Predicting resilience through the lens of competing adjustments to vegetation function

Autor: Manon Sabot, Martin De Kauwe, Andy Pitman, Belinda Medlyn, David Ellsworth, Silvia Caldararu, Sönke Zaehle, Mengyuan Mu, Teresa Gimeno
Rok vydání: 2022
Popis: Predicting ecosystem resilience to droughts and heatwaves requires a predictive capacity that is currently lacking in land-surface models (LSMs). Eco-evolutionary optimisation approaches have the potential to increase predictability, but competing approaches are yet to be probed together in LSMs. Here, we coupled schemes that optimise canopy gas-exchange vs. leaf nitrogen investment, and both approaches were extended to account for hydraulic legacies from water-stress. We assessed model predictions using observations from a South-Eastern Australian woodland exposed to repeated drought between 2013 and 2020, under both ambient and elevated [CO2]. Our simulations were in good agreement with observations of transpiration (r2∼0.7), leaf water potential (±0.1 MPa), and leaf photosynthetic capacities (±5% of the observations). Despite predictions of significant percentage loss of conductivity (PLC) due to water stress in 2013, 2014, 2016, and 2017 (p99 > 45%), hydraulic legacy effects were small and recovered rapidly. Combining the optimisation schemes and hydraulic legacies led to improved model predictions and enhanced the simulated magnitude fertilisation effect on GPP at elevated [CO2], albeit that the impact on the canopy fluxes was small overall.

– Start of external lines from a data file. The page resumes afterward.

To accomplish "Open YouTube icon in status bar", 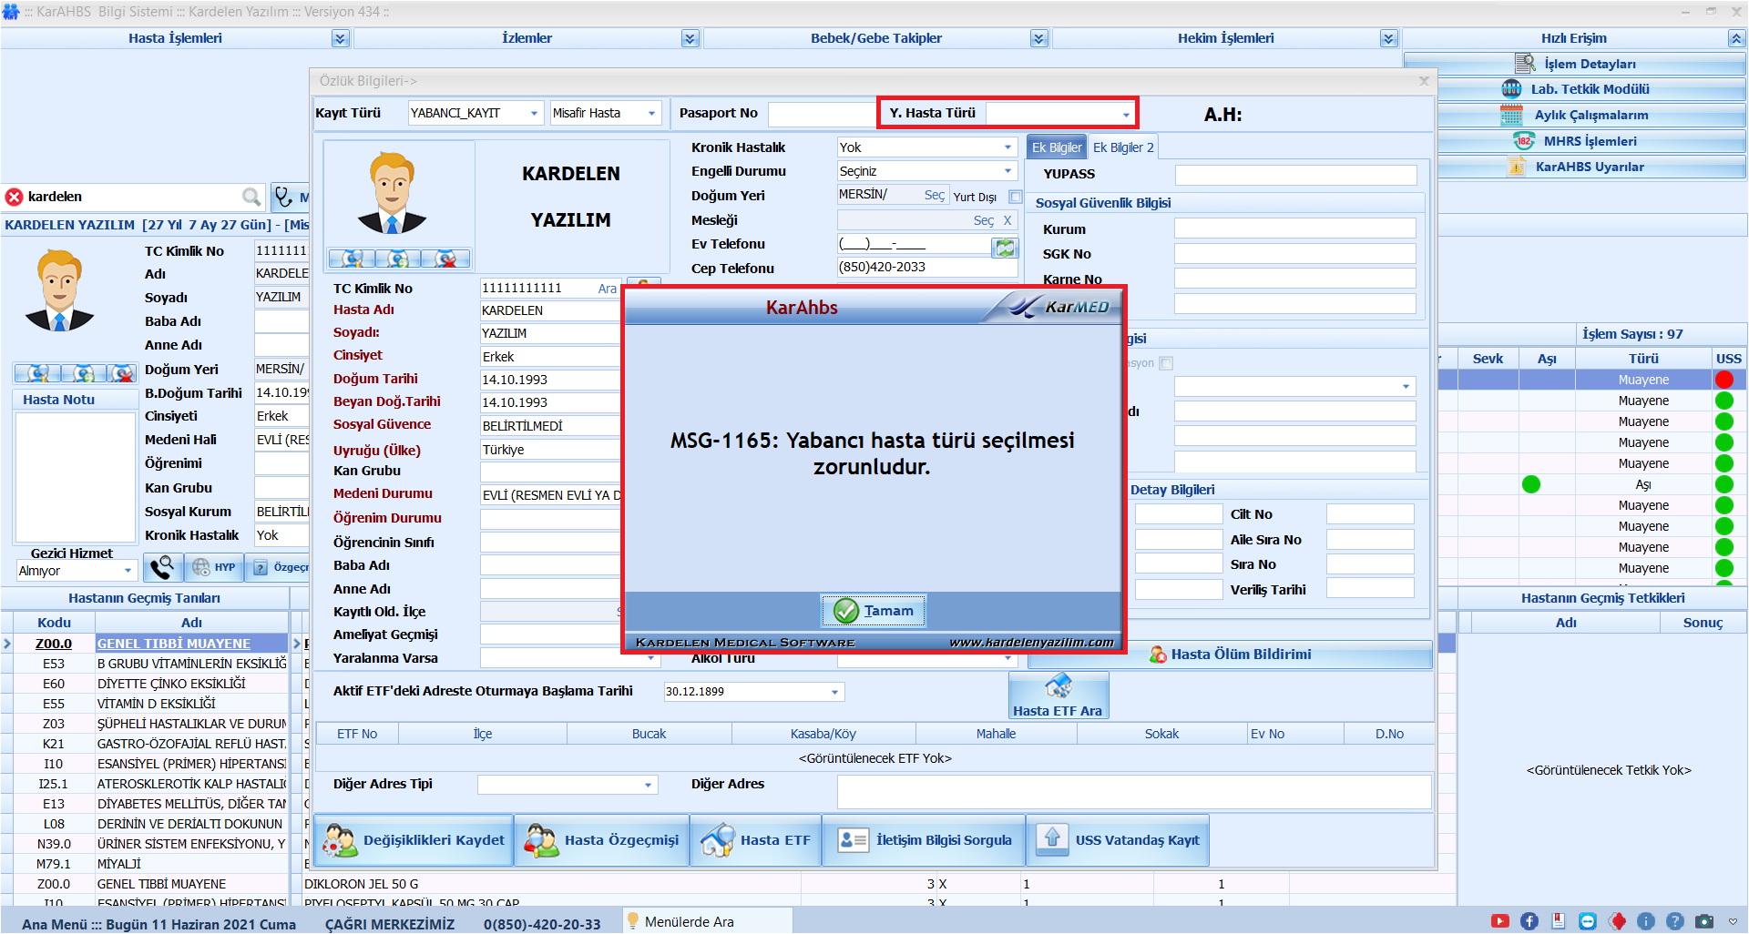I will pyautogui.click(x=1499, y=921).
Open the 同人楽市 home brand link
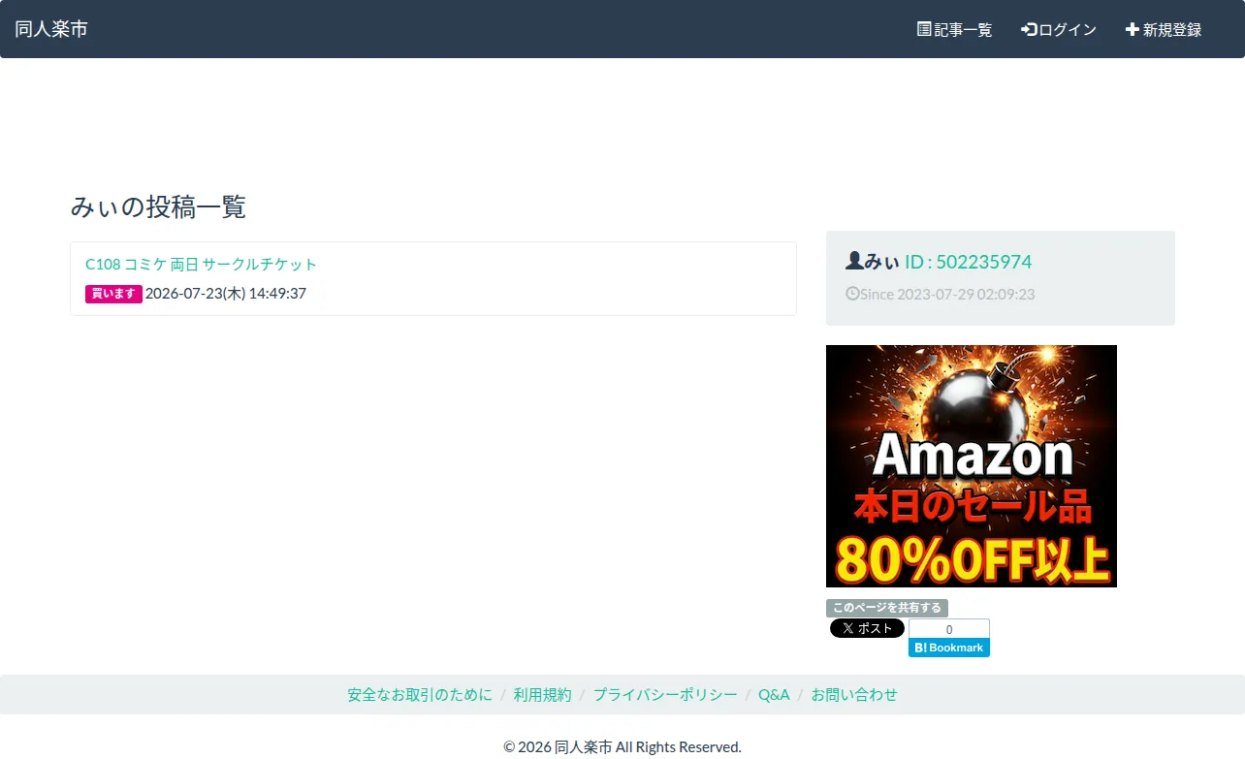The height and width of the screenshot is (759, 1245). (51, 29)
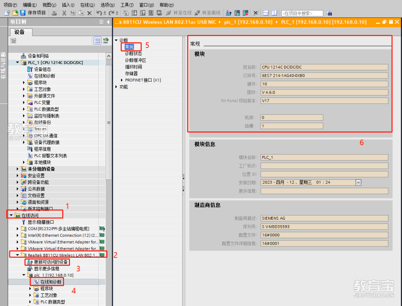
Task: Toggle the project tree details view button
Action: pyautogui.click(x=98, y=41)
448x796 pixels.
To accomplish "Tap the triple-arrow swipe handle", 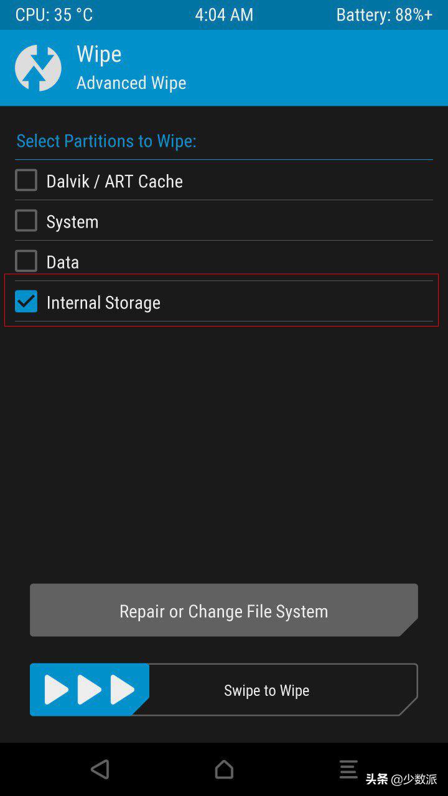I will 90,690.
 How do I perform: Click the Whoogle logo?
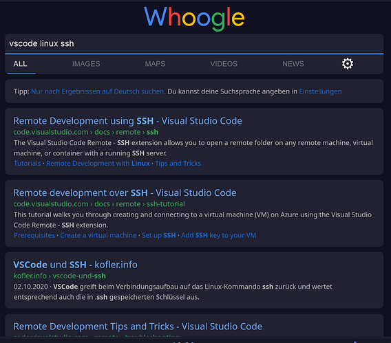pos(194,18)
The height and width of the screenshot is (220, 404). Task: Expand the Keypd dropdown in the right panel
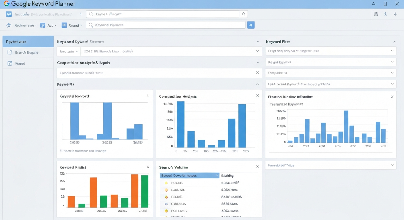coord(392,62)
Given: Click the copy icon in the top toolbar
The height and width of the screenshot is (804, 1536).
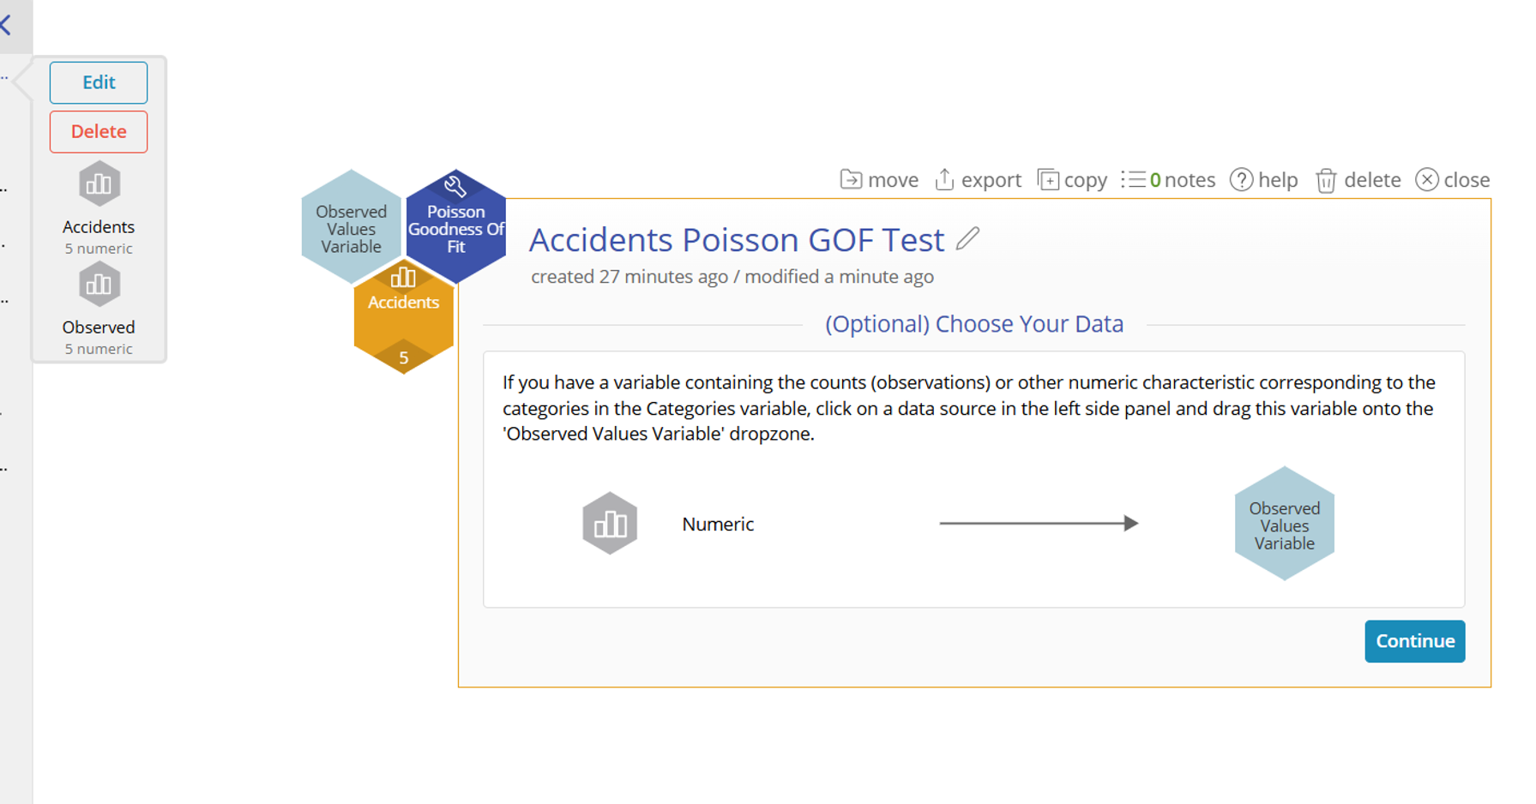Looking at the screenshot, I should click(1048, 180).
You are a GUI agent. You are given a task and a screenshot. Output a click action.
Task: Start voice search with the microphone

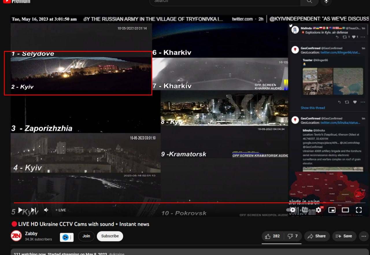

Our simulations suggested that leaf shedding and/or suppressed foliage growth formed an active strategy to mitigate drought risk, with leaves being grown during wet years to replenish carbon stores, whereas LAI dropped in anticipation of severe water stress to prevent high PLC. Accounting for leaf acclimation in response to drought therefore has the potential to improve predictions of ecosystem resilience to drought in water-limited regions.